Tuesday, February 9th, 2010

Deaccessioning is a topic that is incredibly dicey to discuss. A museum’s art collection is its lifeline, and many would argue, and many feel that siphoning off a bit here or there to make ends meet is tantamount to a slow and certain death. However convincing and gut-wrenching this logic may be – it is not 100 per cent true. Because as we all know, (and as I odiously remind readers) money makes the world – and museums – go ’round.

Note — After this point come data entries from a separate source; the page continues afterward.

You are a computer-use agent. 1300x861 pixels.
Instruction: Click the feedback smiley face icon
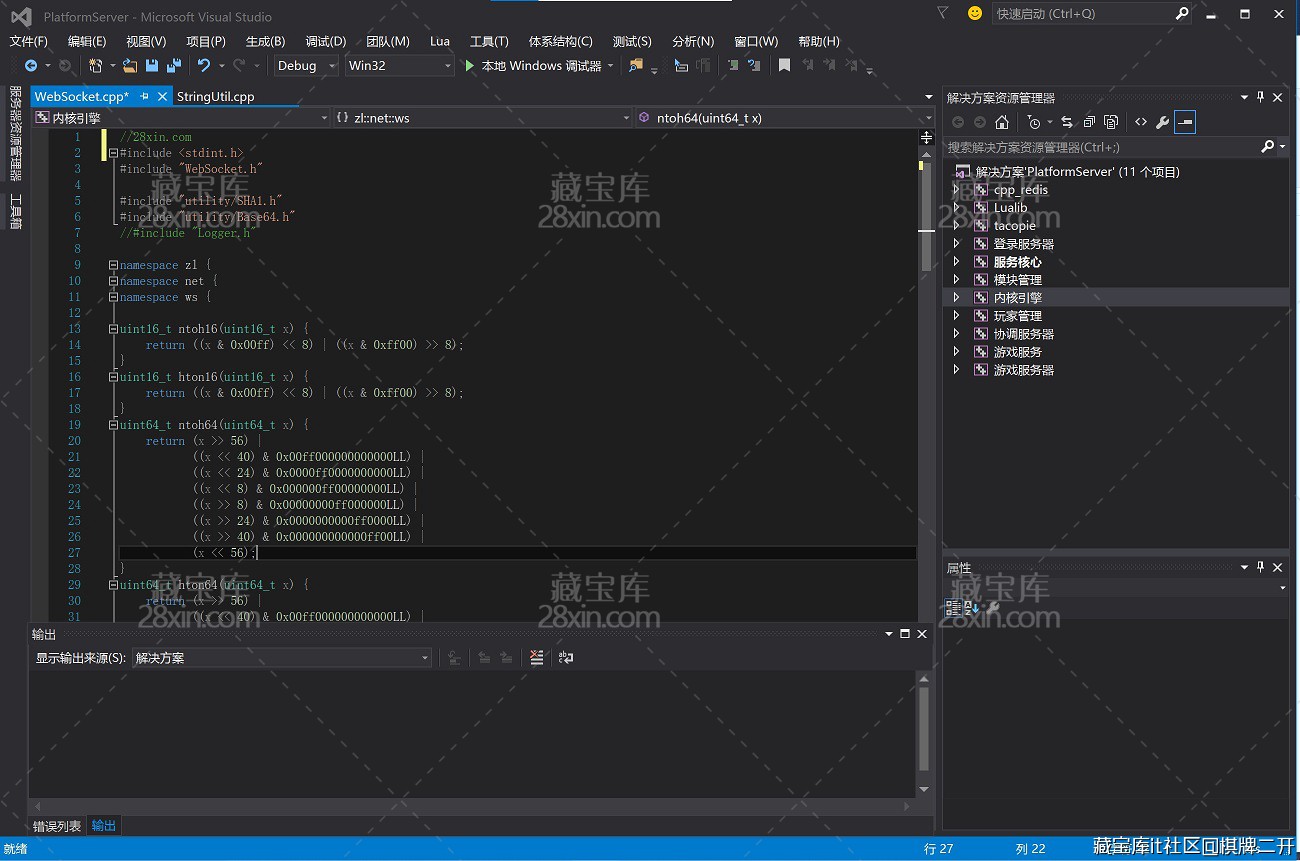[x=974, y=14]
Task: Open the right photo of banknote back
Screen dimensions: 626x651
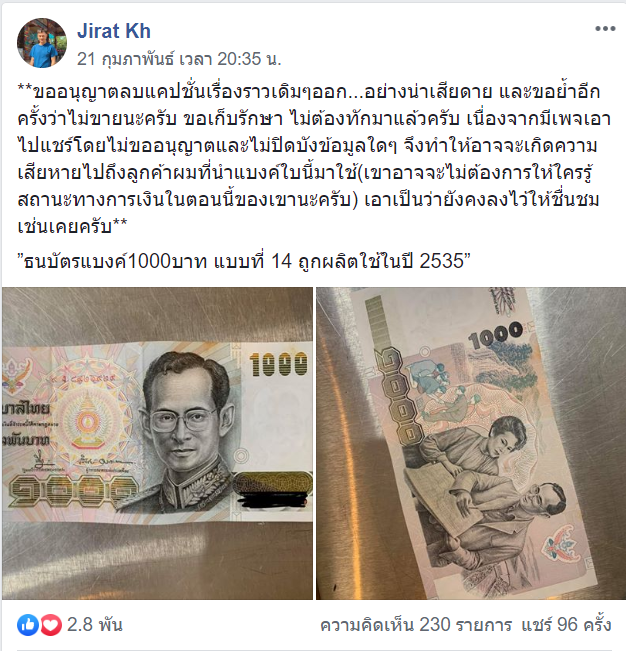Action: [471, 443]
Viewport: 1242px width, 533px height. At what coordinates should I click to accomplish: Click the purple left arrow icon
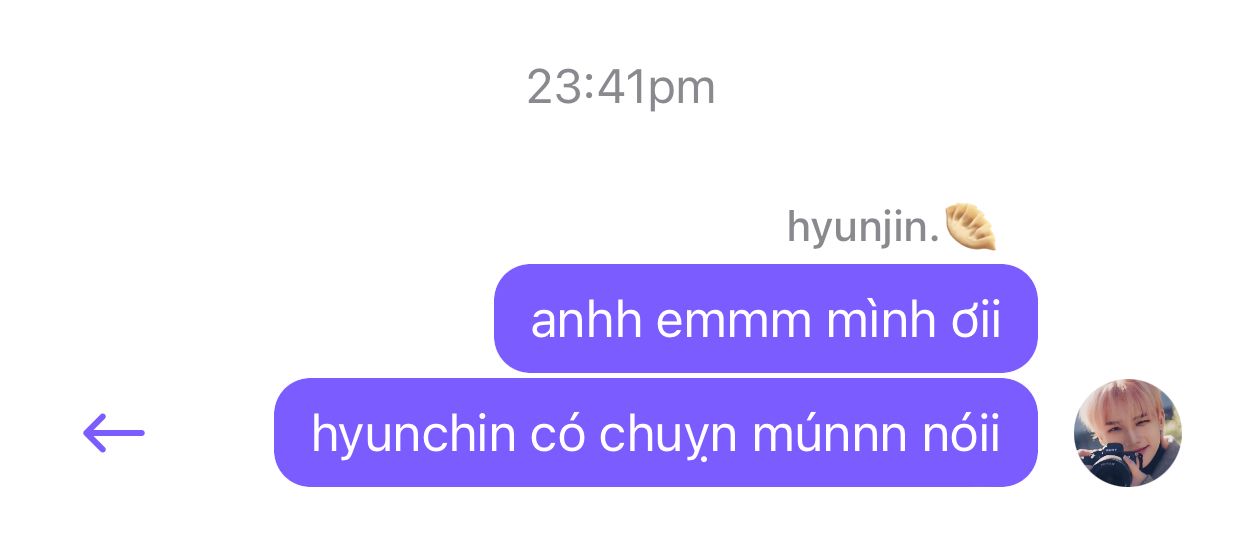click(x=114, y=433)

Art critic and cultural writer Judith H. Dobrzynski discussed, and supported deaccessioning in a recent New York Times op-ed, The Art of the Deal,

Many people don’t understand the problem. If the choice is between allowing a museum to fail (or make crippling cutbacks) and selling some art, what’s the big deal? Sell art! Most museums, after all, hold many works they have no room to display and stuff them into back rooms and off-site storage facilities. If museums are allowed to cull their collections to raise money to buy more art, why can’t they sell those very same pieces to solve their financial problems?

I agree with Ms. Dobrzynski – the choice seems to be very simple to me. If interested in the ensuing debate, she has posted a rebuttal to many common objections here. The main concerns seem to be with the idea that once deaccessioning begins – what is to stop it from happening ad nauseum? I have a difficult time believing pandemonium would ensue simply because deaccessioning was allowed – but then again – I’m wholly uninformed of the history, administration, and legal issues of running museums.

However, I tend to agree with Ms. Dobrzynski’s idea that the strictest form of the deaccessioning rule could be lessened. Perhaps it could be based on some overall financial metric such as – “If the museum hasn’t paid it’s bills for a period of 60 days, deaccessioning is allowed with board majority approval.” Or something. I’m not a lawyer nor have I any experience with museum administration – so I cannot say how realistic or lawful such a clause is, but I cannot imagine it would be impossible.